**EXERCISE DATA:**
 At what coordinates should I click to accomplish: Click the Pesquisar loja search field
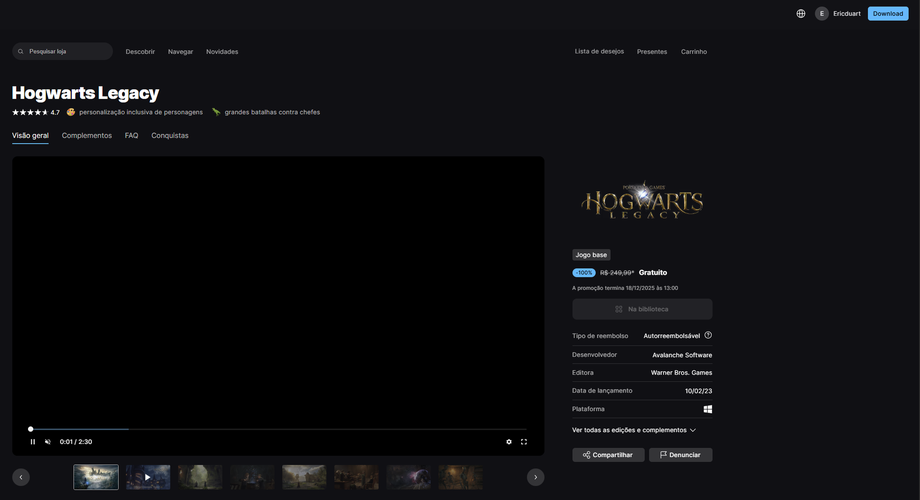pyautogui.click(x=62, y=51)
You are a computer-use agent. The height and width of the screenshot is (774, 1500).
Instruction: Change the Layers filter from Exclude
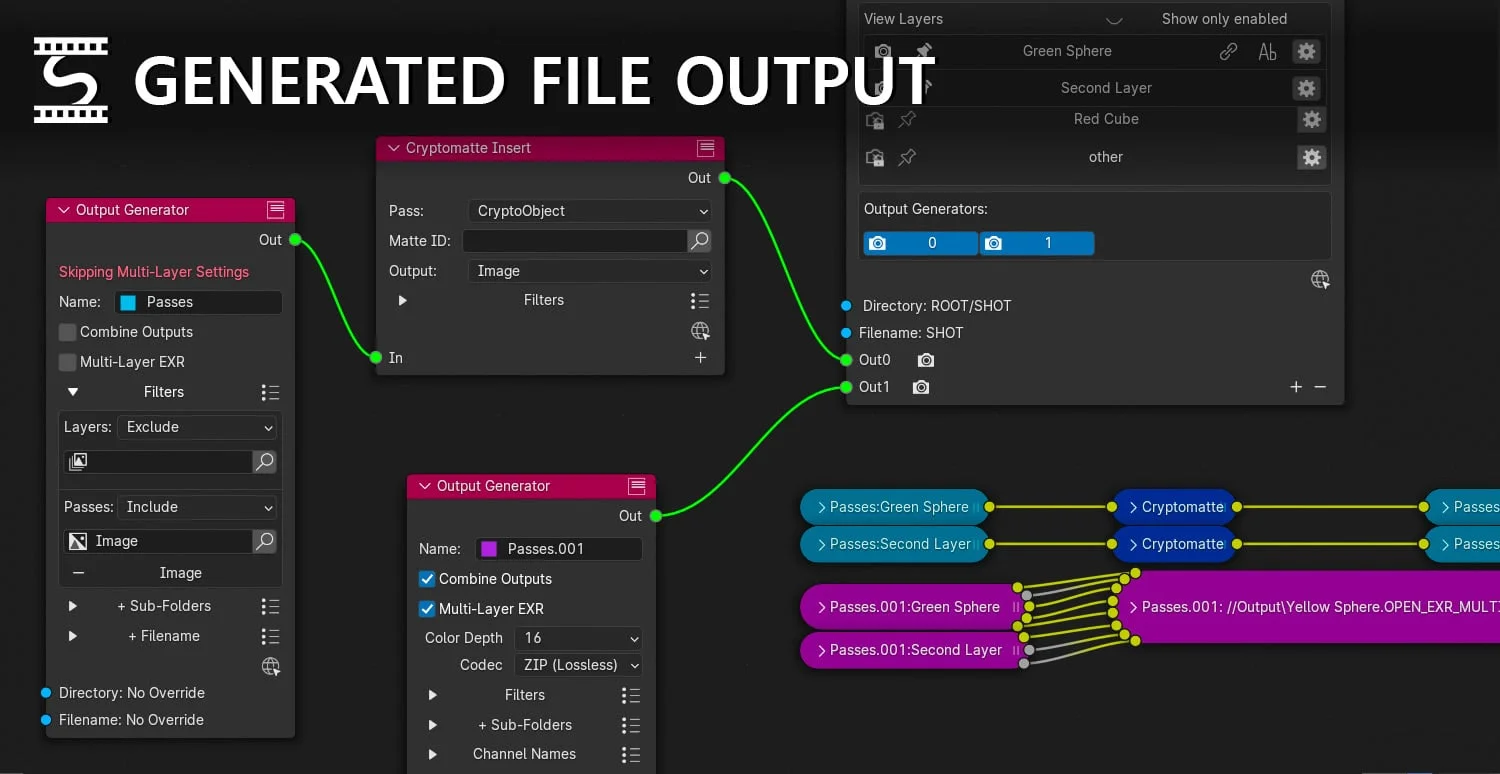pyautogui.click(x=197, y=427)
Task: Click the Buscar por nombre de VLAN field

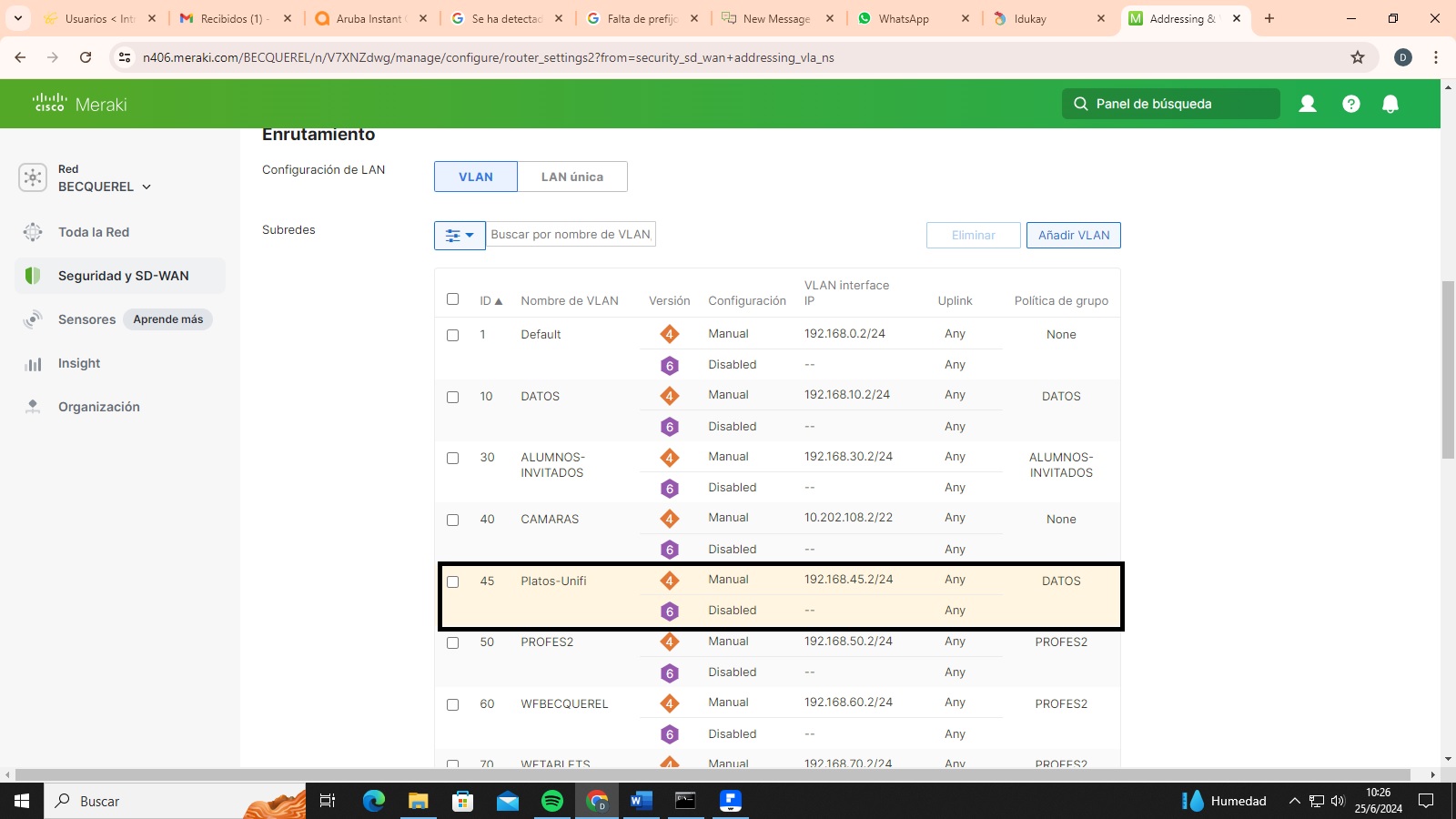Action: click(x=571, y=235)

**ABOUT THIS EXERCISE:** Reproduce word for word the lines from the line with "You are a computer-use" to the end of the entries above, both included, but leave the pictures out.

**RESPONSE FOR THIS EXERCISE:**
You are a computer-use agent. The height and width of the screenshot is (774, 1500).
Instruction: Change the Layers filter from Exclude
pyautogui.click(x=197, y=427)
Task: Click the Buscar por nombre de VLAN field

Action: click(x=571, y=235)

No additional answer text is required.